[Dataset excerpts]

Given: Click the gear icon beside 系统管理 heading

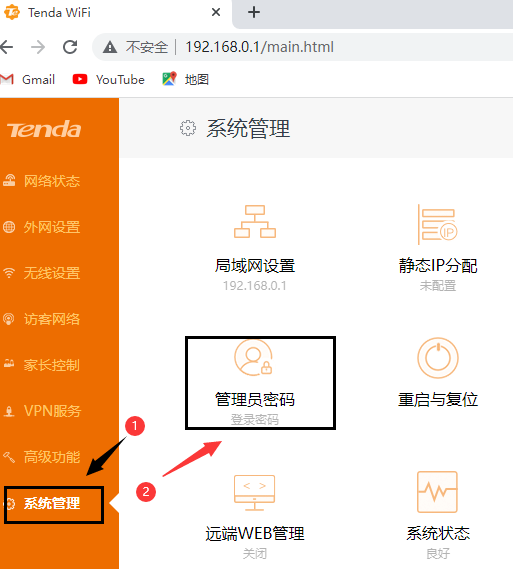Looking at the screenshot, I should (x=188, y=128).
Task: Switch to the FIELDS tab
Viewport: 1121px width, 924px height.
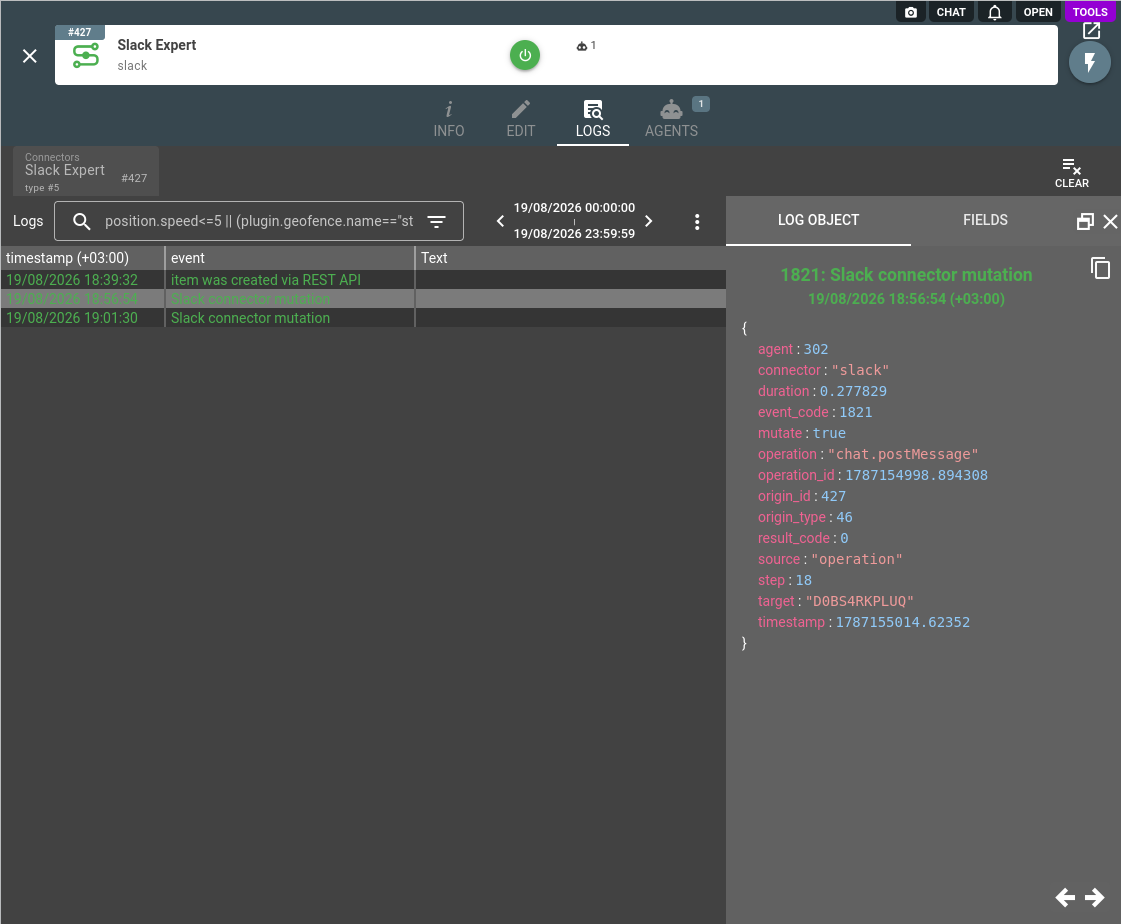Action: click(x=985, y=220)
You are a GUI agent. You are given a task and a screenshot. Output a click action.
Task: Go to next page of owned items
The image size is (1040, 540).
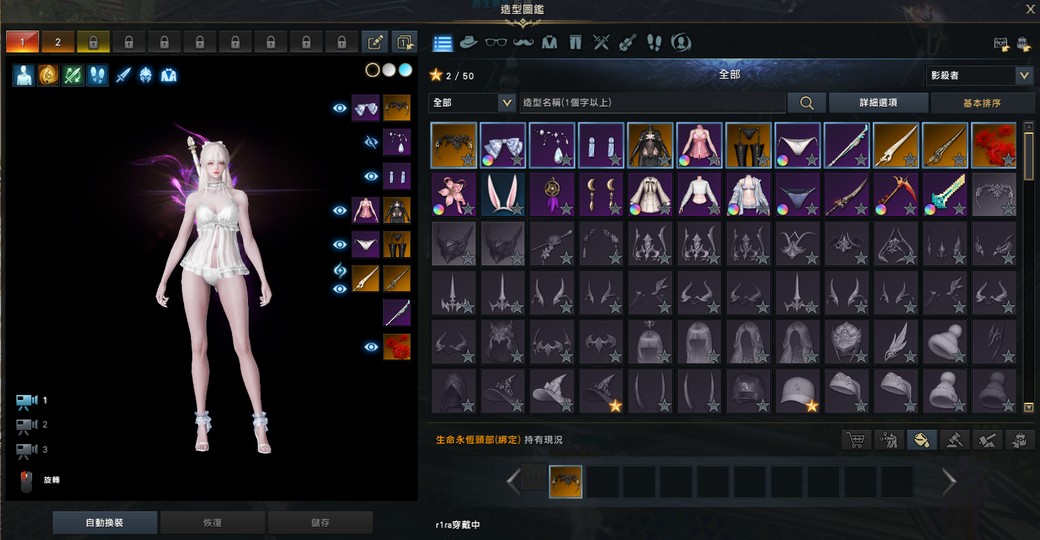pos(949,482)
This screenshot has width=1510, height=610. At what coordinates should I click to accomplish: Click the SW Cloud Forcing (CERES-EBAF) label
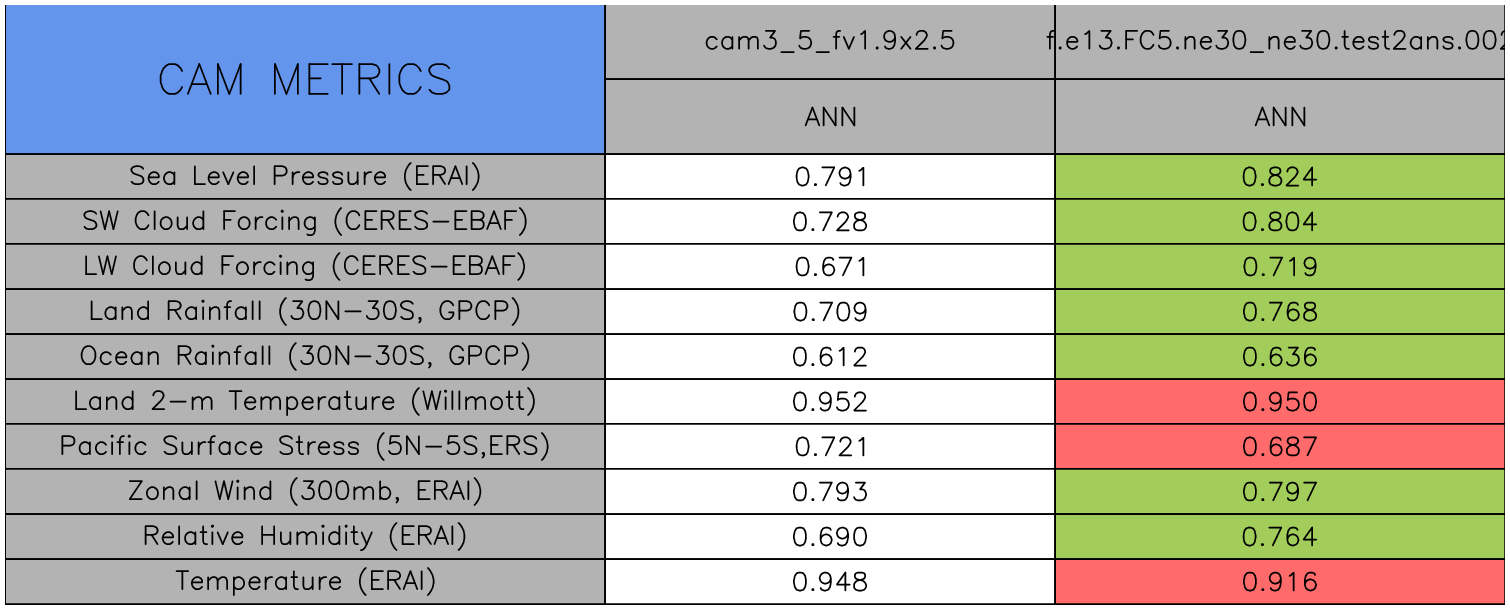point(305,222)
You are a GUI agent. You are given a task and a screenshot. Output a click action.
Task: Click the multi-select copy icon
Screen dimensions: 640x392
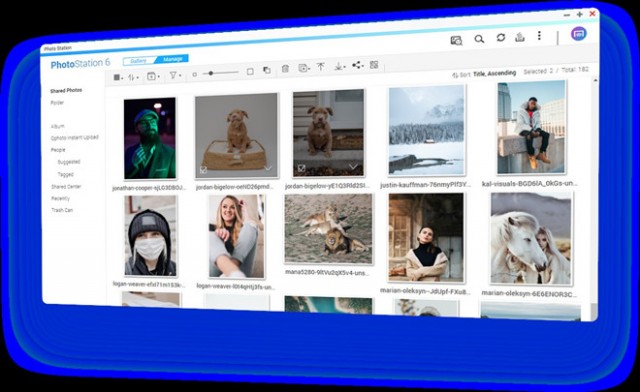[x=267, y=70]
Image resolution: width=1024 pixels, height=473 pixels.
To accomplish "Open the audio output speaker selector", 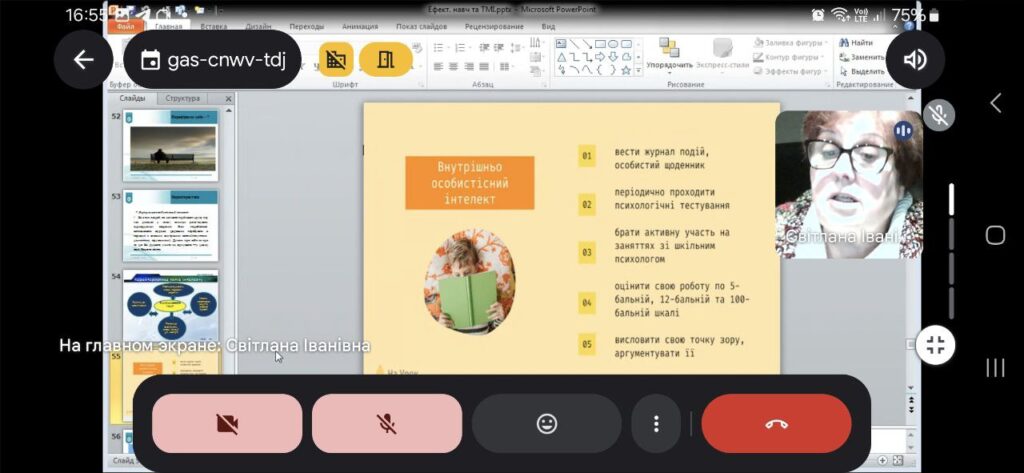I will [x=915, y=60].
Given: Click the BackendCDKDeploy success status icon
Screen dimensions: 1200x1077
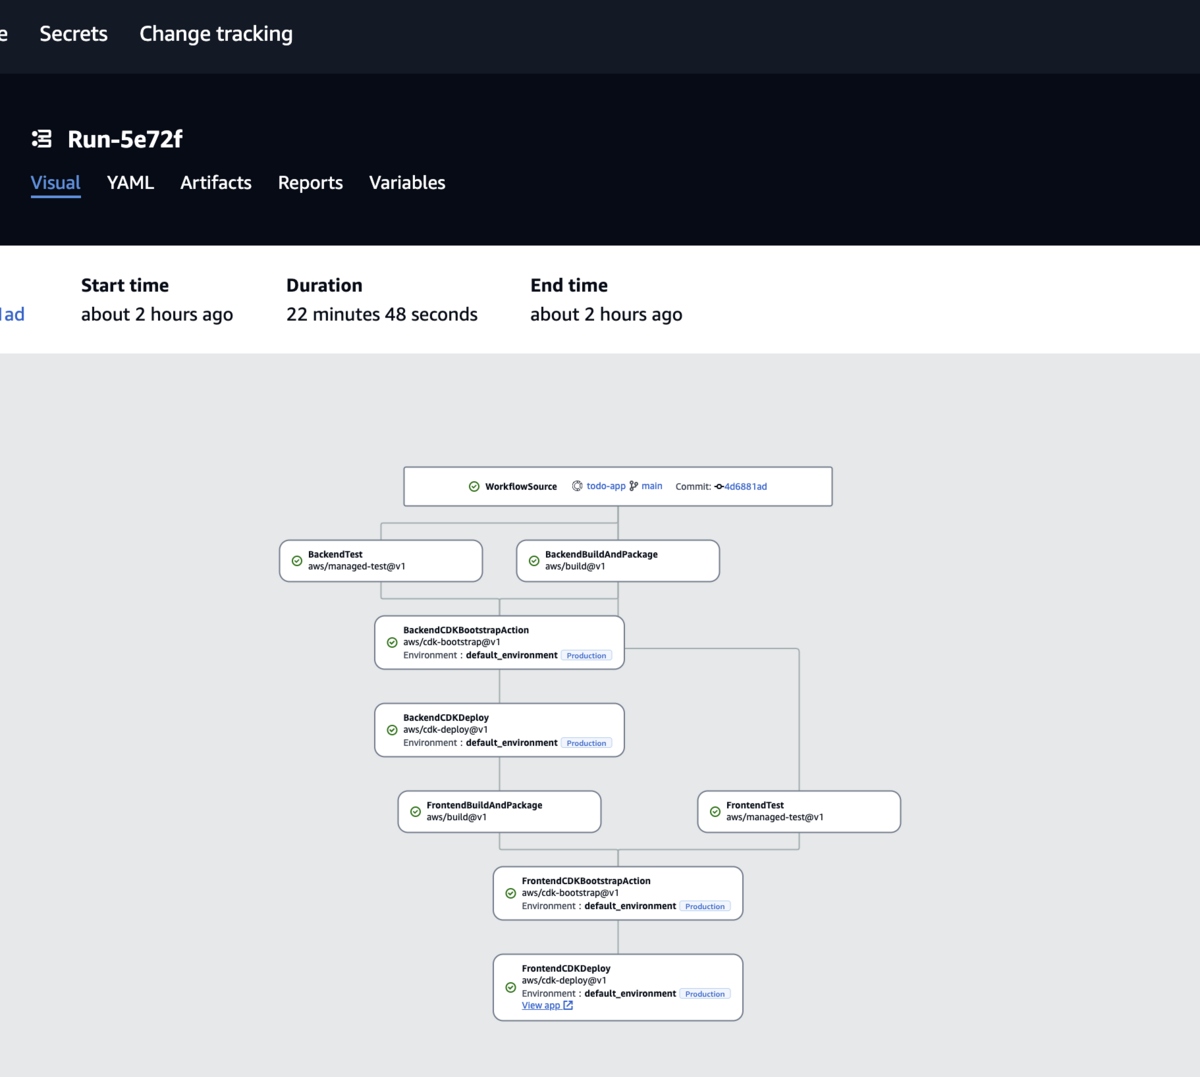Looking at the screenshot, I should (x=392, y=730).
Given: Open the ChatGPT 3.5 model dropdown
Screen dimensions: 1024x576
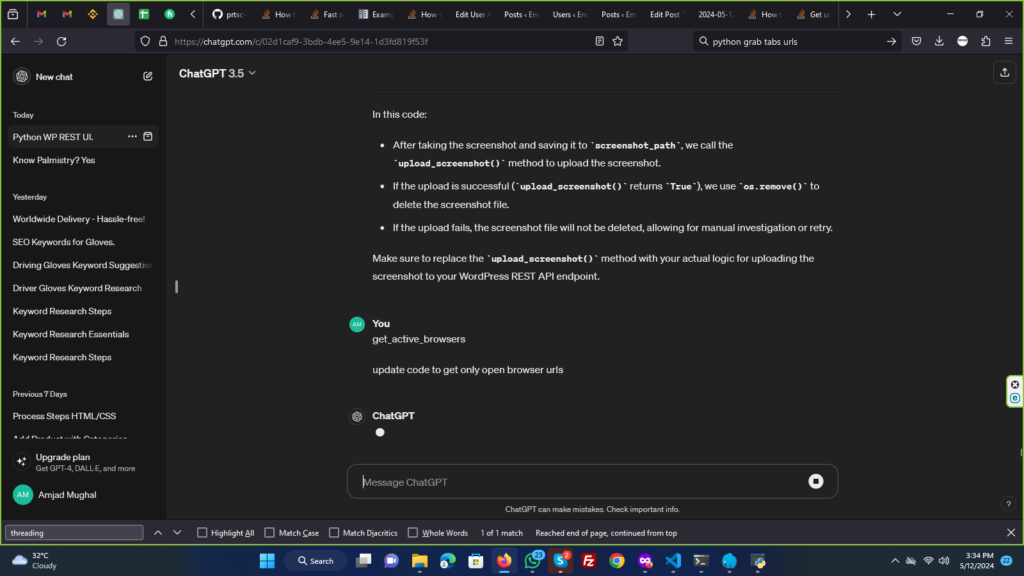Looking at the screenshot, I should (217, 73).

▸ **What to do**
The required output is the line containing "Given: Open the ChatGPT 3.5 model dropdown" plus every line after it to the end of the data, copied exactly and with no pictures.

▸ **Exercise solution**
Given: Open the ChatGPT 3.5 model dropdown
Screen dimensions: 1024x576
Looking at the screenshot, I should (217, 73).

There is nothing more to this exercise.